**Exercise brief**: Return the full set of records, matching them character for character.

**Working data**:
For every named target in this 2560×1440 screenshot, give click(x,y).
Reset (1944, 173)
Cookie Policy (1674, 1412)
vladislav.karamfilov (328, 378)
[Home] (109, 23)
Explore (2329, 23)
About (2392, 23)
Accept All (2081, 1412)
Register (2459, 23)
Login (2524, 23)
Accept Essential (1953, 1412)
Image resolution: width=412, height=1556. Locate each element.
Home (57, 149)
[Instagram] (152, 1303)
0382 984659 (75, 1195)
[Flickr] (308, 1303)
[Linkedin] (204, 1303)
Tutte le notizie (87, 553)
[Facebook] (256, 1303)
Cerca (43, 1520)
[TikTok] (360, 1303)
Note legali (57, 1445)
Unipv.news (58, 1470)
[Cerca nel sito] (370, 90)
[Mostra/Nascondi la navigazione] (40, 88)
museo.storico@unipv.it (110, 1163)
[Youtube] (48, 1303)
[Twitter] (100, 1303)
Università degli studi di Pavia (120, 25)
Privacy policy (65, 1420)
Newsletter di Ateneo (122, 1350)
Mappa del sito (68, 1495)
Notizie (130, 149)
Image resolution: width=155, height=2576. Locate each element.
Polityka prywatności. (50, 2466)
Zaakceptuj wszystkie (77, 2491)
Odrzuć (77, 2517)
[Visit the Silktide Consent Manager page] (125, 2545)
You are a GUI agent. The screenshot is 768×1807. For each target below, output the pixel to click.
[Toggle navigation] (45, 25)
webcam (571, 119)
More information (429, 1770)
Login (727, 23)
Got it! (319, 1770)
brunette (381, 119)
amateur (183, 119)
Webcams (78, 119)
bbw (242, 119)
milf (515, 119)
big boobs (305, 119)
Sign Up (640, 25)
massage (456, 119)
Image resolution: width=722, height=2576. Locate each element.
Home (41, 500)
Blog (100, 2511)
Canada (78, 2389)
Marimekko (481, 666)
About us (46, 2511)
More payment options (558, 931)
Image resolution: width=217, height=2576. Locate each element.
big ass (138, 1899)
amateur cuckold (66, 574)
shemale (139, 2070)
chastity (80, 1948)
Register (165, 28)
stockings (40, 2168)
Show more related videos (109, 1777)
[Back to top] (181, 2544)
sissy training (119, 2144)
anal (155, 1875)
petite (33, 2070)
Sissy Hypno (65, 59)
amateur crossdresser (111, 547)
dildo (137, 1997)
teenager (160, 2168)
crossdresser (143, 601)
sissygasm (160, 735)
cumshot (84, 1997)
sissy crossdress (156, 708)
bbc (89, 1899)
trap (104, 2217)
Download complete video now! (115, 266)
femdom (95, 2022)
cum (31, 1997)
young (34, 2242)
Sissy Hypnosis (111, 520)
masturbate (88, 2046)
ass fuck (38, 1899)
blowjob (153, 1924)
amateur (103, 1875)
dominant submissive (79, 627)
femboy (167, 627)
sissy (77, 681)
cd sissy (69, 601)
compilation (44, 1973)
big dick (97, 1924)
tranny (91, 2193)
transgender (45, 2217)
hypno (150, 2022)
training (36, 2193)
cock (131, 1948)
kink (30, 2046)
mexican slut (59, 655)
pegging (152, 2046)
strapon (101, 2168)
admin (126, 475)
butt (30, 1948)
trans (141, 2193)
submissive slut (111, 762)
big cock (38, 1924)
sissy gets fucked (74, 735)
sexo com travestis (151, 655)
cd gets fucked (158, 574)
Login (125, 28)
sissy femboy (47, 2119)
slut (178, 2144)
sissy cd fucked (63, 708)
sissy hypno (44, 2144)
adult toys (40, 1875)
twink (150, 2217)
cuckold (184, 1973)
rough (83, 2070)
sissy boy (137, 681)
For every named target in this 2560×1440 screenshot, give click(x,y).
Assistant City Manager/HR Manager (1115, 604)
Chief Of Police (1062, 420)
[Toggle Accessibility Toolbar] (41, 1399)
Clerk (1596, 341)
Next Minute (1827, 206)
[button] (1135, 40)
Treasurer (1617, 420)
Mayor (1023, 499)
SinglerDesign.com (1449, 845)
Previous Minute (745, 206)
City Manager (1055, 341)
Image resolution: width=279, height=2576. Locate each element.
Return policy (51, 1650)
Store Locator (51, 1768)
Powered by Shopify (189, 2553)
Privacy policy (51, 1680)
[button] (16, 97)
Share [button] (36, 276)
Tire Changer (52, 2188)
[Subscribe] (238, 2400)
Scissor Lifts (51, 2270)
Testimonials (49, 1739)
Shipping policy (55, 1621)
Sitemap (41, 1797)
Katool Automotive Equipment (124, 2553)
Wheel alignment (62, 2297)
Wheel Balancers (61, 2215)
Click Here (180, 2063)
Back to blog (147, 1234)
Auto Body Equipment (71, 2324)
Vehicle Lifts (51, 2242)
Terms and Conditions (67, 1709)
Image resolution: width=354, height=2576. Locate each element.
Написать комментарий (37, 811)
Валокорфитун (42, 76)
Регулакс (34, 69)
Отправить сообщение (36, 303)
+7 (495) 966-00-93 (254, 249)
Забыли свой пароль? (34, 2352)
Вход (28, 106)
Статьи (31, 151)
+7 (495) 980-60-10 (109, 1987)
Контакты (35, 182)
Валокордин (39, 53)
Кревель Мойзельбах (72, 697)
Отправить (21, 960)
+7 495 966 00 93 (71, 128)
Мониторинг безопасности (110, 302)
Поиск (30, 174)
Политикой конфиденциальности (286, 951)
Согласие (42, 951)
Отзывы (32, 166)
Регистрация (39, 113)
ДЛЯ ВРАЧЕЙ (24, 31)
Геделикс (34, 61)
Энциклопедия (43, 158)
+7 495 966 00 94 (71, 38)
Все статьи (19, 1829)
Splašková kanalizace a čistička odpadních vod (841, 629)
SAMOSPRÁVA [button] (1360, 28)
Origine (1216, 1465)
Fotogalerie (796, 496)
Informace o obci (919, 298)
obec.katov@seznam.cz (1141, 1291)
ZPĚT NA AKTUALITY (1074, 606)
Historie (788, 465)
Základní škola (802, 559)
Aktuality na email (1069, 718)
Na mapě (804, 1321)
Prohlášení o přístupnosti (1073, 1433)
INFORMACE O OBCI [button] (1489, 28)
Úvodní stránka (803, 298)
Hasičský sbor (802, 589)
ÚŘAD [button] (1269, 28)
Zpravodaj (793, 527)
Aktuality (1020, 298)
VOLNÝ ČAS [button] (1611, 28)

**Exercise answer**:
For every named target in this 2560×1440 screenshot, give click(x,y).
Reset (1944, 173)
Cookie Policy (1674, 1412)
vladislav.karamfilov (328, 378)
[Home] (109, 23)
Explore (2329, 23)
About (2392, 23)
Accept All (2081, 1412)
Register (2459, 23)
Login (2524, 23)
Accept Essential (1953, 1412)
Image resolution: width=412, height=1556. Locate each element.
Home (57, 149)
[Instagram] (152, 1303)
0382 984659 (75, 1195)
[Flickr] (308, 1303)
[Linkedin] (204, 1303)
Tutte le notizie (87, 553)
[Facebook] (256, 1303)
Cerca (43, 1520)
[TikTok] (360, 1303)
Note legali (57, 1445)
Unipv.news (58, 1470)
[Cerca nel sito] (370, 90)
[Mostra/Nascondi la navigazione] (40, 88)
museo.storico@unipv.it (110, 1163)
[Youtube] (48, 1303)
[Twitter] (100, 1303)
Università degli studi di Pavia (120, 25)
Privacy policy (65, 1420)
Newsletter di Ateneo (122, 1350)
Mappa del sito (68, 1495)
Notizie (130, 149)
Image resolution: width=155, height=2576. Locate each element.
Polityka prywatności. (50, 2466)
Zaakceptuj wszystkie (77, 2491)
Odrzuć (77, 2517)
[Visit the Silktide Consent Manager page] (125, 2545)
You are a GUI agent. The screenshot is 768×1807. For each target below, output the pixel to click.
[Toggle navigation] (45, 25)
webcam (571, 119)
More information (429, 1770)
Login (727, 23)
Got it! (319, 1770)
brunette (381, 119)
amateur (183, 119)
Webcams (78, 119)
bbw (242, 119)
milf (515, 119)
big boobs (305, 119)
Sign Up (640, 25)
massage (456, 119)
Image resolution: width=722, height=2576. Locate each element.
Home (41, 500)
Blog (100, 2511)
Canada (78, 2389)
Marimekko (481, 666)
About us (46, 2511)
More payment options (558, 931)
Image resolution: width=217, height=2576. Locate each element.
big ass (138, 1899)
amateur cuckold (66, 574)
shemale (139, 2070)
chastity (80, 1948)
Register (165, 28)
stockings (40, 2168)
Show more related videos (109, 1777)
[Back to top] (181, 2544)
sissy training (119, 2144)
anal (155, 1875)
petite (33, 2070)
Sissy Hypno (65, 59)
amateur crossdresser (111, 547)
dildo (137, 1997)
teenager (160, 2168)
crossdresser (143, 601)
sissygasm (160, 735)
cumshot (84, 1997)
sissy crossdress (156, 708)
bbc (89, 1899)
trap (104, 2217)
Download complete video now! (115, 266)
femdom (95, 2022)
cum (31, 1997)
young (34, 2242)
Sissy Hypnosis (111, 520)
masturbate (88, 2046)
ass fuck (38, 1899)
blowjob (153, 1924)
amateur (103, 1875)
dominant submissive (79, 627)
femboy (167, 627)
sissy (77, 681)
cd sissy (69, 601)
compilation (44, 1973)
big dick (97, 1924)
tranny (91, 2193)
transgender (45, 2217)
hypno (150, 2022)
training (36, 2193)
cock (131, 1948)
kink (30, 2046)
mexican slut (59, 655)
pegging (152, 2046)
strapon (101, 2168)
admin (126, 475)
butt (30, 1948)
trans (141, 2193)
submissive slut (111, 762)
big cock (38, 1924)
sissy gets fucked (74, 735)
sexo com travestis (151, 655)
cd gets fucked (158, 574)
Login (125, 28)
sissy femboy (47, 2119)
slut (178, 2144)
sissy cd fucked (63, 708)
sissy hypno (44, 2144)
adult toys (40, 1875)
twink (150, 2217)
cuckold (184, 1973)
rough (83, 2070)
sissy boy (137, 681)
For every named target in this 2560×1440 screenshot, give click(x,y).
Assistant City Manager/HR Manager (1115, 604)
Chief Of Police (1062, 420)
[Toggle Accessibility Toolbar] (41, 1399)
Clerk (1596, 341)
Next Minute (1827, 206)
[button] (1135, 40)
Treasurer (1617, 420)
Mayor (1023, 499)
SinglerDesign.com (1449, 845)
Previous Minute (745, 206)
City Manager (1055, 341)
Image resolution: width=279, height=2576. Locate each element.
Return policy (51, 1650)
Store Locator (51, 1768)
Powered by Shopify (189, 2553)
Privacy policy (51, 1680)
[button] (16, 97)
Share [button] (36, 276)
Tire Changer (52, 2188)
[Subscribe] (238, 2400)
Scissor Lifts (51, 2270)
Testimonials (49, 1739)
Shipping policy (55, 1621)
Sitemap (41, 1797)
Katool Automotive Equipment (124, 2553)
Wheel alignment (62, 2297)
Wheel Balancers (61, 2215)
Click Here (180, 2063)
Back to blog (147, 1234)
Auto Body Equipment (71, 2324)
Vehicle Lifts (51, 2242)
Terms and Conditions (67, 1709)
Image resolution: width=354, height=2576. Locate each element.
Написать комментарий (37, 811)
Валокорфитун (42, 76)
Регулакс (34, 69)
Отправить сообщение (36, 303)
+7 (495) 966-00-93 (254, 249)
Забыли свой пароль? (34, 2352)
Вход (28, 106)
Статьи (31, 151)
+7 (495) 980-60-10 (109, 1987)
Контакты (35, 182)
Валокордин (39, 53)
Кревель Мойзельбах (72, 697)
Отправить (21, 960)
+7 495 966 00 93 (71, 128)
Мониторинг безопасности (110, 302)
Поиск (30, 174)
Политикой конфиденциальности (286, 951)
Согласие (42, 951)
Отзывы (32, 166)
Регистрация (39, 113)
ДЛЯ ВРАЧЕЙ (24, 31)
Геделикс (34, 61)
Энциклопедия (43, 158)
+7 495 966 00 94 (71, 38)
Все статьи (19, 1829)
Splašková kanalizace a čistička odpadních vod (841, 629)
SAMOSPRÁVA [button] (1360, 28)
Origine (1216, 1465)
Fotogalerie (796, 496)
Informace o obci (919, 298)
obec.katov@seznam.cz (1141, 1291)
ZPĚT NA AKTUALITY (1074, 606)
Historie (788, 465)
Základní škola (802, 559)
Aktuality na email (1069, 718)
Na mapě (804, 1321)
Prohlášení o přístupnosti (1073, 1433)
INFORMACE O OBCI [button] (1489, 28)
Úvodní stránka (803, 298)
Hasičský sbor (802, 589)
ÚŘAD [button] (1269, 28)
Zpravodaj (793, 527)
Aktuality (1020, 298)
VOLNÝ ČAS [button] (1611, 28)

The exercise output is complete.